Em paralelo, o choque e o espanto diante de tudo isso diminuem a cada ocorrência. A violência, como forma de sociabilidade, está cada vez mais consolidada em nosso cotidiano. Estamos ficando mais brutalizados, a verdade é essa.

 

Diante desse cenário, a lógica da ação governamental foi se modificando de forma muito sutil. Traçando um paralelo com a coluna passada, a gestão Camilo Santana começou seguindo o "Plano Izolda", que apostava numa política de segurança comunitária como forma de reduzir a violência e a criminalidade, para encerrar seu primeiro mandato sob a égide do "Plano Witzel", em que o abate de suspeitos tem primazia em relação a métodos mais sofisticados de atuação, como a inteligência policial. O "Ceará Pacífico" manteve seu nome durante o período, mas hoje a "pacificação" significa algo bastante diferente de quando o programa foi lançado.

 

Somente em uma sociedade brutalizada pela violência a ação desastrosa da Polícia Militar no município de Milagres passa em brancas nuvens, sem sofrer quaisquer crítica ou questionamento. Não há outro adjetivo a não ser "desastroso" para designar uma operação policial em que pessoas inocentes 

são mortas no confronto entre policiais e criminosos.

 

Lembram-se da professora Geísa Gonçalves, morta durante o sequestro do Ônibus 174, no Rio de Janeiro? É como se o mesmo caso se repetisse seis vezes. Gostaria de saber a opinião dos comentaristas da internet que pregam que "bandido bom é bandido morto" sobre esse caso. Vocês acham que a atitude tomada pela Polícia foi a mais correta? E se fosse um familiar seu?

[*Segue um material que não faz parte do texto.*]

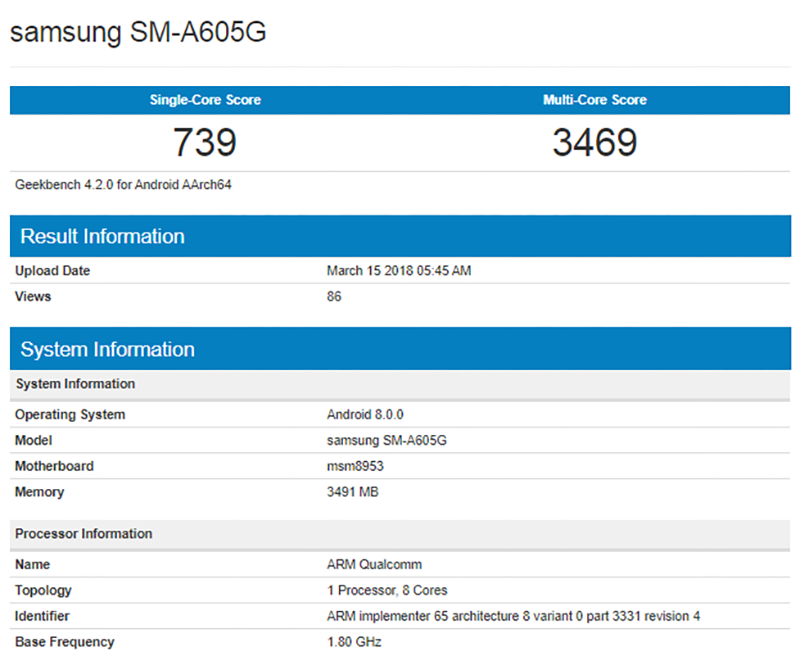Click the Result Information section header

O uso da força letal é um recurso legítimo das forças de segurança. Por óbvio que em um conflito aberto os policiais terão de se valer de suas armas de fogo para se protegerem e que, em circunstâncias como essa, os agressores poderão ser mortos. A questão não é essa. A questão é o uso desproporcional e leviano desse expediente, sem levar em consideração que inocentes possam estar em risco e as condições em que se deve ou não disparar uma rajada de tiros contra alvos em movimento.

 

A reação do governador Camilo Santana ao ocorrido foi de uma insensibilidade extrema, para dizer o mínimo, assim como ocorreu na Chacina de Cajazeiras. As frases "é estranho um refém de madrugada em um banco" e "o fato é que eles estavam preparados para assaltar dois bancos e não conseguiram assaltar nenhum" soam como escárnio para quem perdeu seus familiares e amigos durante a operação.

 

As agências bancárias têm seguro e pouco perdem em casos assim. O transtorno maior recai sobre a população que muitas vezes fica sem o serviço quando o banco decide não manter mais uma unidade naquele município. Isso sem falar no valor inestimável da vida humana que não pode, em hipótese alguma, ser comparada à perda de um bem patrimonial.

 

Além disso, responsabilizar as vítimas sem lamentar a perda de suas vidas não é o papel que se espera de um governante. Ser reeleito com 80% dos votos não concede ao Estado licença para matar de forma impune. O mais irônico é que as afirmações do governador foram proferidas na inauguração de um centro de inteligência, ou seja, de uma atividade que deveria nortear as ações da Secretaria da Segurança Pública e Defesa Social (SSPDS) nesse episódio.

 

Apostar em uma política do abate aos criminosos na área da segurança não vai trazer dividendos ao Governo do Estado em sua segunda encarnação. Pelo contrário. Como vimos em Milagres, não são apenas os bandidos que serão afetados com tal medida. Testar os limites que uma sociedade suporta viver sob o império da violência é temerário. É preciso ter em mente que as vidas dos policiais também estão em jogo. Arriscá-las de modo impulsivo não é agir com astúcia governamental. Querer investir em uma escalada da violência pode gerar, como resultado, uma demanda por sangue ainda maior que só será saciada quando os "profissionais da violência" estiverem no poder.